There were widely varying reports of casualties. Associated Press journalists saw the bodies of two men reportedly killed in a clash that began late Monday between soldiers and townspeople in Antunez and spoke with the family of a third man that said he also died in the incident. No women or children died, contrary to reports by the spokesman for one of “self-defense” groups that have sprung up over the past year to challenge a drug cartel.

The clash occurred as the government sent more troops to the so-called Tierra Caliente, where the vigilantes have been fighting the Knights Templar cartel. The government on Monday had called on the self-defense groups to disarm.

Federal and state officials met late Tuesday with leaders of vigilante groups but failed to reach a disarmament agreement.

“We have to be discreet with our weapons and not move up and down the highways with them,” Hipolito Mora, a lime grower who leads the self-defense group in La Ruana, said when asked about laying down their weapons.

Earlier in the day, members of self-defense groups blocked roads leading into towns under their control, and federal police manned their own roadblocks outside. One federal officer who was not authorized to speak to the press said they had no orders to disarm anyone, or to try to take vigilante-held towns.

The Attorney General’s Office said it could not confirm a number of dead. The Interior Ministry said it had no information about reports from people in Antunez that soldiers arriving in the town Monday night fired on an unarmed crowd.

“This is how they plan to protect the community? We don’t want them,” said Gloria Perez Torres, grieving over the body of her brother, Mario, 56, who was killed in the clash.

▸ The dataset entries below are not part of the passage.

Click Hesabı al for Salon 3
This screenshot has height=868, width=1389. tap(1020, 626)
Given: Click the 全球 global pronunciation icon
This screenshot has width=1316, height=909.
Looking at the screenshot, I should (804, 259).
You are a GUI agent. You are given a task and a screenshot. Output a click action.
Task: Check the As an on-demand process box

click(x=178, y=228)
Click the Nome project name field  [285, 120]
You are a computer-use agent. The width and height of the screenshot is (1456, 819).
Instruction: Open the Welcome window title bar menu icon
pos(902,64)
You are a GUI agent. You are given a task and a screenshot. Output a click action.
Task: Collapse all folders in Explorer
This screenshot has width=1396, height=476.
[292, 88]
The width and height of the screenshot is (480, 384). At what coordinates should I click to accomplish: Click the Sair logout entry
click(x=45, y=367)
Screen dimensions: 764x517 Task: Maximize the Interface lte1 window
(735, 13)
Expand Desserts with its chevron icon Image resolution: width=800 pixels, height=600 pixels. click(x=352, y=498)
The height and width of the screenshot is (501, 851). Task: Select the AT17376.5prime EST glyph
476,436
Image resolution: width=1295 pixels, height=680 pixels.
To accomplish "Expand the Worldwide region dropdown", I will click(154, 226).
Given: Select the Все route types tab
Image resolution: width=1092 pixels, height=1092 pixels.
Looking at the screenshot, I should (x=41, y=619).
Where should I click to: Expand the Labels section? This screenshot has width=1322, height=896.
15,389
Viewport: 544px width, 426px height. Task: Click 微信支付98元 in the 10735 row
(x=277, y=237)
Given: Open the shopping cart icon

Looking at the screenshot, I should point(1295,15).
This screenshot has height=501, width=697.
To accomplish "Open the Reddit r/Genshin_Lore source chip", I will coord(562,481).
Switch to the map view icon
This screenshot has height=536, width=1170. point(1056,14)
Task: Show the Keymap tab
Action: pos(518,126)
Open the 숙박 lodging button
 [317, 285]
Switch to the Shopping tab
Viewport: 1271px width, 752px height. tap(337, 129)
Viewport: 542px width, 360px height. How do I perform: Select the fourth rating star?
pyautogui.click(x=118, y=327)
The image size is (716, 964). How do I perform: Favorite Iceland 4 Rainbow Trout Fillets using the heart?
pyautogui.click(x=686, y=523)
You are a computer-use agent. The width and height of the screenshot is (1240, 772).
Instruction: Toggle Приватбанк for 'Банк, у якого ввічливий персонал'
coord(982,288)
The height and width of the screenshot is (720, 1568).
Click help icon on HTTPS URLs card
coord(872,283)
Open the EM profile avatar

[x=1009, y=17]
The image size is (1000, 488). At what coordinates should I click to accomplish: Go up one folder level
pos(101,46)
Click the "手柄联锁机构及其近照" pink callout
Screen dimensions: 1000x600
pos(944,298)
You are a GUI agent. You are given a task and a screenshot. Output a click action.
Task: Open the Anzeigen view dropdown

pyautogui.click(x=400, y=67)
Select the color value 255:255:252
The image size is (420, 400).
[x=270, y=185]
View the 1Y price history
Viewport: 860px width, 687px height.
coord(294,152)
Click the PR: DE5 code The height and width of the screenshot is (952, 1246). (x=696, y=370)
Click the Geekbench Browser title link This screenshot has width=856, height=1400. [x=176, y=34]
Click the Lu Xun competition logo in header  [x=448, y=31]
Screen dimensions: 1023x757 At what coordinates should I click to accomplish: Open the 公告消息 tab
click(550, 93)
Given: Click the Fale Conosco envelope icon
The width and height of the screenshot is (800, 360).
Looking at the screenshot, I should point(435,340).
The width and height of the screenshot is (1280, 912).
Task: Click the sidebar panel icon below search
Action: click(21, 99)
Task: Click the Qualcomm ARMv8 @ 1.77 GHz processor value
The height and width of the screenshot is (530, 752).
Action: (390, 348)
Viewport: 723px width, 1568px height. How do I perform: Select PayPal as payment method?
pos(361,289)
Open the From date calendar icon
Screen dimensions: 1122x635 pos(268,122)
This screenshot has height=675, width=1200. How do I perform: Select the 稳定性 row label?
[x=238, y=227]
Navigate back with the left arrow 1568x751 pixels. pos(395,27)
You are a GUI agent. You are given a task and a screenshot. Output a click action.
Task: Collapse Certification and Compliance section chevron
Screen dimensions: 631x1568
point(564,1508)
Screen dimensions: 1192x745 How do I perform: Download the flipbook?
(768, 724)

In the city of Apatzingan, hundreds of federal police offices traveling in pickup trucks with machines guns mounted on the top, armored vehicles and buses massed in the city square as residents watched.

“The federal police have been here for years, but they don’t do anything,” said a man sitting on a bench at the plaza who identified himself only as Ivan.

Security analyst Alejandro Hope, who formerly worked for Mexico’s intelligence agency, called the government’s strategy in Michoacan a “disaster.”

After initially arresting the vigilantes months ago, the federal government under Interior Minister Miguel Angel Osorio Chong appeared to be working with them recently. The army and Federal Police have provided helicopter cover and road patrols while the self-defense groups attacked the cartel, but never intervened in the battles.

“Last week they were protecting the vigilantes,” said Hope, director of security policy at the Mexican Competitiveness Institute. “Secretary Osorio practically said they were useful ... now they’re going to put them down with firepower and bloodshed?”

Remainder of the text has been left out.